Il tuo obiettivo: Continua il testo sui giovani dell'occidente e sul fenomeno dei né-né, riprendendo subito dopo la sua ultima frase.

Testo:
——
I giovani del dopoguerra erano ancora giovani interiormente, seppur già lambiti dalla marea della panacea consumistica. Solo i giovani, infatti, hanno idee di progressione, non si pongono limiti, avendo abolito il concetto di morte. I giovani, seppur non singolarmente, pensano in termini di potenza, di conquista, di sovvertimento. I giovani della nostra epoca, nei paesi dell’occidente nascono, invece, già vecchi, senza prospettive se non quelle di mantenere il benessere che i genitori gli hanno consegnato o che ancora gli forniscono. Niente slanci sovversivi, niente orizzonti da raggiungere ed oltrepassare, nessuna terra da difendere se non quella del giardino dietro casa.

Quest’ultimo elemento di defezione dalla passione non va sottovalutato, anche per comprendere appieno la doppia dinamica dell’attuale fenomeno giovanile, che nella nostra epoca potremmo definire dei né-né. I ragazzi, cioè, che oggi non cercano né lavoro e neppure studiano, e sono insofferenti allo stato delle cose, ma senza più elementi sostanziali di indirizzo politico. La marginalità cresciuta nel mondo, a partire dall’occidente, è frutto della crescita di una sovrappopolazione inoccupata, alla quale corrisponde un aumento enorme della miseria (in termini relativi e assoluti).

L’assenza di possibilità concrete di lavoro, e la conseguente inutilità dello studio nel fornire le chiavi d’accesso ad una occupazione, costituiscono oggi le motivazioni di una fetta crescente di giovani per non cercare un lavoro e per non continuare gli studi. Condizione che produce sacche di degrado in cui facilmente si inserisce la criminalità organizzata.
——
Blocco dati:
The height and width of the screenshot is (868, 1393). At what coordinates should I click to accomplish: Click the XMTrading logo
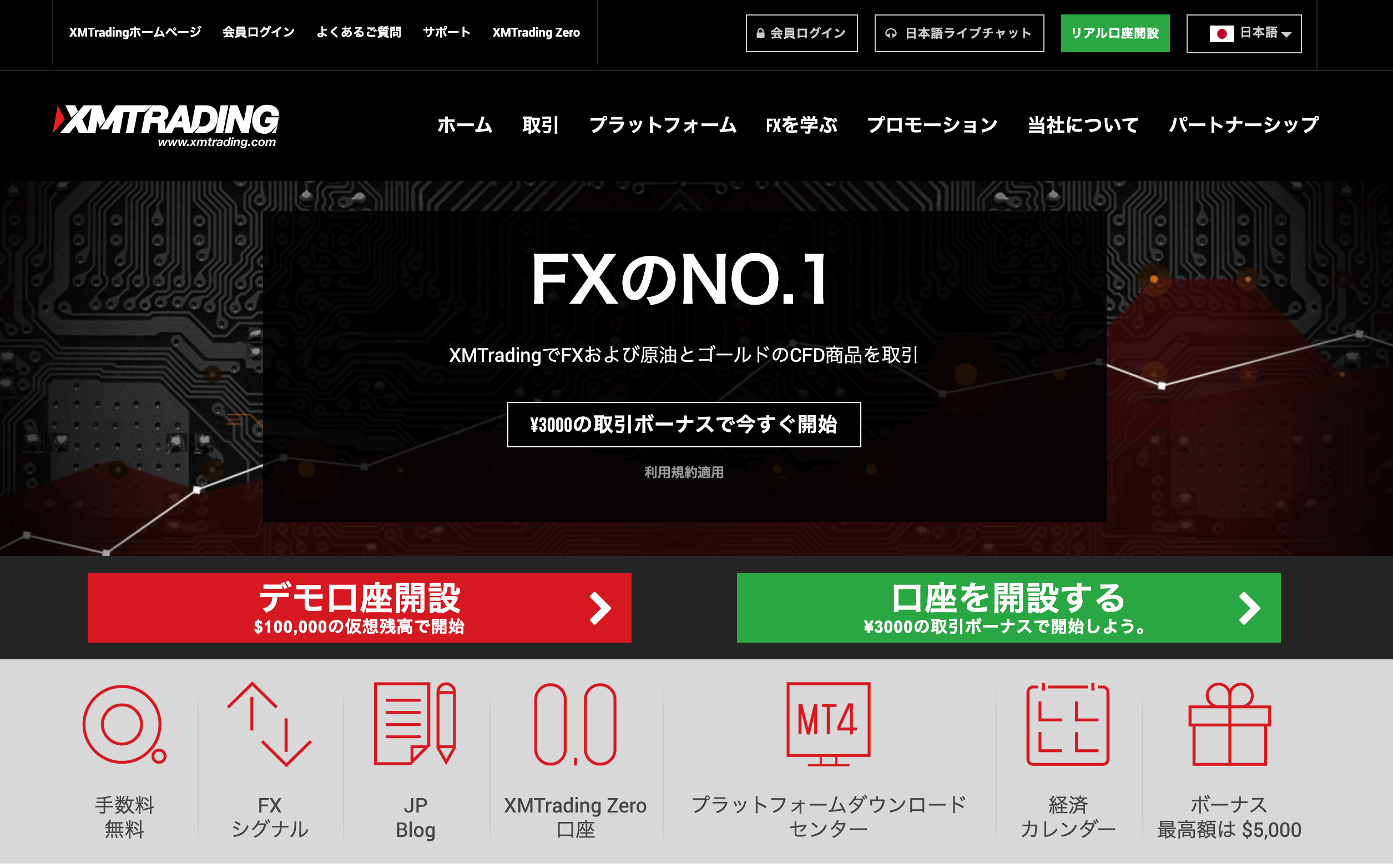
——
Risposta:
Il fatto è che dopo il superamento dell’età dell’obbligo scolastico, un giovane su cinque si lascia vivere, viene mantenuto in vita dalla famiglia, smette di studiare e neppure ritiene realistica la ricerca di un occupazione. In effetti il sistema economico non ha bisogno di altra forza lavoro da spremere, se non la manovalanza immigrata, ultra sfruttata e senza diritti, perché il progresso tecnico e il macchinario di nuova generazione tendono a ridurre l’impiego di lavoro umano nei processi produttivi, nei servizi commerciali e amministrativi, in fondo in qualsiasi attività economica.

Il proletariato giovanile è, in gran parte, forza lavoro eccedente, sovrappopolazione di riserva, parcheggiata nelle aule delle scuole medie superiori, nelle università, oppure impiegata saltuariamente in stage, alternanza scuola lavoro, occupazioni di fine settimana nei bar e nelle pizzerie. Nell’ultimo anno l’occupazione, da statistiche, è aumentata, ma se andiamo ad analizzare la qualità di quel lavoro scopriremo facilmente sottovalori salariali ed instabilità, ovvero ricatto ed imposizione. In realtà l’attuale grado di sviluppo delle forze produttive dell’economia potrebbe benissimo consentire alla specie umana di vivere in condizioni molto migliori, se solo lo spietato parassitismo delle classi egemoni non possedesse ancora il potere di dominare la realtà. Molto spesso gli argomenti di fondo di chi smette di sperare e di credere per sfinimento nella società capitalistica, sono taciuti dalle stesse inchieste svolte sul fenomeno. La crisi ulteriore del sistema globale, le guerre sempre più diffuse, il vuoto procurato dall’epidemia di Coronavirus hanno approfondito le cause della divergenza sociale, ratificando clamorosamente l’allontanamento delle piattaforme dei “sommersi e dei salvati”.

Ma sino a dove potrà spingersi la furia nichilista dell’economia mondialista, prima che le sue vittime trovino la forza per tornare a sognare? Prima che la coscienza di classe ritrovi le sue motivazioni e le armi teoriche per tornare a combattere?

Per quanto ci riguarda, noi, pazientemente, siamo ancora qui!